*WORK TO BE COMPLETED*: Extract the lines from the very first one through the line that contains "click(x=126, y=1005)", including that line, and copy them word for word.
——————————
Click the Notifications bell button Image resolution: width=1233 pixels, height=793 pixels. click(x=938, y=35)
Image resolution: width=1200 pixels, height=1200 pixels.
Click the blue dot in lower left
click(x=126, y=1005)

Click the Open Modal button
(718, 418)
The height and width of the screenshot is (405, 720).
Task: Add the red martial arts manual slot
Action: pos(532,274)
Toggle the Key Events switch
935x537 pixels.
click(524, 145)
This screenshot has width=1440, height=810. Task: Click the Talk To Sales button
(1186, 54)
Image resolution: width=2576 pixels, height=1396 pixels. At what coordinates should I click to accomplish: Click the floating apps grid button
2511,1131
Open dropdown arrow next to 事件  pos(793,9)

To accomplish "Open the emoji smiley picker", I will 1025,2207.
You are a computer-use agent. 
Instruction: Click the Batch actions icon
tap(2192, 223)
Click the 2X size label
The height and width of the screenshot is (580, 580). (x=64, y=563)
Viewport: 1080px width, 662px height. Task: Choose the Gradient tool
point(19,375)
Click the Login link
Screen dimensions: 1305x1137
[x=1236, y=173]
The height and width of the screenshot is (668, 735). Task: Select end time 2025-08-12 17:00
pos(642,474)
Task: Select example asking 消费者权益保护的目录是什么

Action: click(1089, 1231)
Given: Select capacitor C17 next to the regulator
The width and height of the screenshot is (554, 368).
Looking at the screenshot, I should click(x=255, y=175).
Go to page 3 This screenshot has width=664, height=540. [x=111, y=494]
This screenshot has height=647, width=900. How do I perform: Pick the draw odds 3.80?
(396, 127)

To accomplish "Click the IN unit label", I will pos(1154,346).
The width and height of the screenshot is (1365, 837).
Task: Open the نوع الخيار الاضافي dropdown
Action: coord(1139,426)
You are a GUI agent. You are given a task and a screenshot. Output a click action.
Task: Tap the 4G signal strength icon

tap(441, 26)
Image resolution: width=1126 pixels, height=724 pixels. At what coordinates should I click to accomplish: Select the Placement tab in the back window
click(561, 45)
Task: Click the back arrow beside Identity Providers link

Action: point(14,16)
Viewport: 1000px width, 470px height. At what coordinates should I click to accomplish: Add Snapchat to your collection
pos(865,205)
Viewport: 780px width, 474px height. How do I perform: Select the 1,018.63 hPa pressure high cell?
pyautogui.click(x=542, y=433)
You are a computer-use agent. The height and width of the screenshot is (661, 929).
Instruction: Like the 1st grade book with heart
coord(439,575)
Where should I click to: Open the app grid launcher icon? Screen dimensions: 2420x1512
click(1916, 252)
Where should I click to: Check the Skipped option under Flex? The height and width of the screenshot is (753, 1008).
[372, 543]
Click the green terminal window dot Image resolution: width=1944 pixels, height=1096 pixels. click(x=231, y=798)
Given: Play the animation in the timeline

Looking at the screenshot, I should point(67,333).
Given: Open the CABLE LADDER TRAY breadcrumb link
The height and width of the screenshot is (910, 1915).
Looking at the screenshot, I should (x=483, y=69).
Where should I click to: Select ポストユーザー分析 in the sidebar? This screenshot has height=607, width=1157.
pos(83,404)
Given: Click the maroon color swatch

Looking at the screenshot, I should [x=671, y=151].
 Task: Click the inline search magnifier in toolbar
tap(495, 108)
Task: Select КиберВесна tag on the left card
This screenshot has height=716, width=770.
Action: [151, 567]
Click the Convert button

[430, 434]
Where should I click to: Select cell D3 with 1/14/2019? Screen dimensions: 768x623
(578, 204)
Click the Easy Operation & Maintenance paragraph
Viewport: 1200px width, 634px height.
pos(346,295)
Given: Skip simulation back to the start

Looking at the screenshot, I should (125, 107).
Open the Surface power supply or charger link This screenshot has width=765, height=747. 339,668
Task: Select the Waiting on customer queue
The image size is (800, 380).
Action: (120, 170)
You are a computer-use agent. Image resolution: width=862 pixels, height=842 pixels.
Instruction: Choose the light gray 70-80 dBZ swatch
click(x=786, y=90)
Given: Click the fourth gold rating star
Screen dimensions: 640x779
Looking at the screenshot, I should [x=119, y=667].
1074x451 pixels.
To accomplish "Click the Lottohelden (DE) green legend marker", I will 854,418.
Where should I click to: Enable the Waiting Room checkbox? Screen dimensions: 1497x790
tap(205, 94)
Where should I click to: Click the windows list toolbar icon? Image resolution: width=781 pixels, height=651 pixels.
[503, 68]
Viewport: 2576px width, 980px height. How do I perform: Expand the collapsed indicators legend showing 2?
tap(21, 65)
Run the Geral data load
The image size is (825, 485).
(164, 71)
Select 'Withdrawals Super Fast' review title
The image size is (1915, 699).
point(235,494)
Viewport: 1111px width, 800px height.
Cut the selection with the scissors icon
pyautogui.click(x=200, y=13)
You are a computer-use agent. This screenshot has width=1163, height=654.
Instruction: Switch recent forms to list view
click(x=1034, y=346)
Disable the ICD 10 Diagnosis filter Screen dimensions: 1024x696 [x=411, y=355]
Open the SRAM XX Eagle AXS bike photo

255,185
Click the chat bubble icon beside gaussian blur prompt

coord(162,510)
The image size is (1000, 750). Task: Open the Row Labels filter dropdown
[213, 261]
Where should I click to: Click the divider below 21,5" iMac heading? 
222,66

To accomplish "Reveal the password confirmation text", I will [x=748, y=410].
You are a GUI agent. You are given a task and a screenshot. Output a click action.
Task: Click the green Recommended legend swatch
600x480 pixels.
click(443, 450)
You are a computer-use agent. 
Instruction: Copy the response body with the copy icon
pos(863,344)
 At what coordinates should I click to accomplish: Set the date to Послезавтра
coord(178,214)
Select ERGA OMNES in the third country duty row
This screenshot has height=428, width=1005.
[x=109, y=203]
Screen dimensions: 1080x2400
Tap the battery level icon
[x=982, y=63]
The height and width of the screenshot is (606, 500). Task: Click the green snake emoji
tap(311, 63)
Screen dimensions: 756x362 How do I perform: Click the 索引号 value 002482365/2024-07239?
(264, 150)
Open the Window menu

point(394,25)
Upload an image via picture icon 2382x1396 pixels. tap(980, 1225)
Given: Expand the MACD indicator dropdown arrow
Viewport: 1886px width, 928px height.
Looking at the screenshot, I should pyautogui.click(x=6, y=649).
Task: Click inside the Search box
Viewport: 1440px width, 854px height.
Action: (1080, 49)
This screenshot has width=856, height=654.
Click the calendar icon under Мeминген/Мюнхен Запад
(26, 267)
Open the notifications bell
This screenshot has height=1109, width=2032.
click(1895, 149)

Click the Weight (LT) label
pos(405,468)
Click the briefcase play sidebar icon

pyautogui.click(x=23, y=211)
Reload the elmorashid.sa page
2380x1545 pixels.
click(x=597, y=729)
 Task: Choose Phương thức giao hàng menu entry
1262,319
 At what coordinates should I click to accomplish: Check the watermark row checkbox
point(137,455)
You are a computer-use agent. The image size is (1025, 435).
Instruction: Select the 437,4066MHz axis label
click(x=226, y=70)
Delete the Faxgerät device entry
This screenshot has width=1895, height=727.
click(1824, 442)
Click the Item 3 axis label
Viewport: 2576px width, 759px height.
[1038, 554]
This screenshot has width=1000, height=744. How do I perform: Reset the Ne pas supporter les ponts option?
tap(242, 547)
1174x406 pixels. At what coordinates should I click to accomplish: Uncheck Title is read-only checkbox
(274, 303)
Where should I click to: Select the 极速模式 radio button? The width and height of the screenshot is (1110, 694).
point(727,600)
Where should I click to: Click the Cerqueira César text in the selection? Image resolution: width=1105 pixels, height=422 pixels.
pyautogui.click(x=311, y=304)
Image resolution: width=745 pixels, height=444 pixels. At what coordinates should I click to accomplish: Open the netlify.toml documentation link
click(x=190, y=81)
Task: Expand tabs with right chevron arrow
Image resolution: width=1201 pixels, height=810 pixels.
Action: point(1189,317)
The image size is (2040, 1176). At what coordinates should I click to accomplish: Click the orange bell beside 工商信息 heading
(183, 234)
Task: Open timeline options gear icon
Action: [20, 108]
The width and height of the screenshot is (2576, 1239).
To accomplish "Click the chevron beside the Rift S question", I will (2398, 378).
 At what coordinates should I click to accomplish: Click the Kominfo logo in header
——————————
*RESPONSE FOR THIS EXERCISE*:
Click the Notifications bell button Image resolution: width=1233 pixels, height=793 pixels. click(x=938, y=35)
Image resolution: width=1200 pixels, height=1200 pixels.
Click the blue dot in lower left
click(x=126, y=1005)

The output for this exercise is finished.